The first notable thing about 3.0 is that the story is barely coherent. It’s told entirely from Shinji’s point of view, so it makes sense that it would be confusing for a while since he had been asleep for 14 years. Being vague to mirror Shinji’s confusion is a perfectly fine way to tell a story as long as basic plot information and character motivations are explained eventually. 3.0 does none of that. The first third of the movie isn’t as much a story as a bunch of things happening. Shinji wakes up aboard a giant ship called the Wunder. Everyone treats him like an enemy. The ship is attacked by an unknown group. Misato reveals that they’re now part of a group called WILLE and fight against NERV. The ship transforms and starts flying in a scene that would be cool if they explained what was going on. Nobody tells Shinji anything, so he goes with a Rei clone that came to take him back to Gendo. All of this happens in the first 30 minutes or so and it feels like they skipped a movie. Evangelion has always been hard to understand, but it usually at least gives enough information for the audience to figure things out on their own. 3.0 leaves the questions of how WILLE formed, who actually attacked them, why the ship transforming was such a big deal and why everyone was so hostile to Shinji (I know he almost caused Third Impact, but the film never gave enough information to figure out if that was why they suddenly hated him) completely unanswered. Being cryptic is one thing, but not telling your audience anything is just bad storytelling. This is exactly why so many of us were disappointed with it. What ultimately saves the movie is how it develops Shinji.
Shinji is understandably upset once he realizes that he almost destroyed the world and all his friends hate him, so his growing friendship with Kaworu makes sense. Kaworu himself seems to genuinely care for Shinji and wants to help him get back on his feet. Shinji takes comfort in that and ends up defining himself by how much he can help Kaworu. Characters only defining themselves by external things instead of finding their own self worth is one of the central themes of Evangelion, and 3.0 handles it excellently. Their relationship is ultimately what saves the movie and is why a lot of people still like it. I was annoyed at it for much of the runtime, but the way it developed Shinji is why I don’t think it’s actually a bad movie. As for why 3.0 ended up as such a mess, I think it can be attributed almost completely to writer/director/The Evangelion Guy, Hideaki Anno.
Evangelion has always been heavily influenced by Anno’s emotional state. NGE was originally intended to be a fairly standard monster of the week mecha show, and that’s how it was for about 2/3 of the show. What changed was Anno’s onset of depression, which was also when it got noticeably darker and more introspective. The Angel fights began to take a backseat to the characters dealing with their issues, most notably Shinji’s depression. The entire climax of the TV series was Shinji overcoming his depression, and it’s clear that that was what Anno was most interested in.

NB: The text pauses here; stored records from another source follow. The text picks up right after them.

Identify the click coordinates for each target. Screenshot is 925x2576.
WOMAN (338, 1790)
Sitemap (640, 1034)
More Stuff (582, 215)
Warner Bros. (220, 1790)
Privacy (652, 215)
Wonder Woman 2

After working on 3.0, Anno described losing his sense of purpose and questioning what he was doing with his work. After finding out that he hadn’t been able to save Rei, Shinji had similar feelings, questioning whether he had ever been able to do anything good while piloting the Eva. Anno’s mental state has always influenced Shinji, and it’s clear that 3.0 is no exception. The focus on character over plot explanation is the movie’s biggest flaw, and it’s pretty clear that Anno’s own struggles were what influenced this. The movie would have been much better with a more coherent plot, but the characterization and the way it connects to Anno’s personal struggles ensures that 3.0 is at the very least interesting. Even when it’s not good (and some parts of Evangelion aren’t) Eva has always been interesting, and 3.0 is no exception. I don’t know if 4.0 will be able to recover from this, but it’ll definitely be interesting regardless.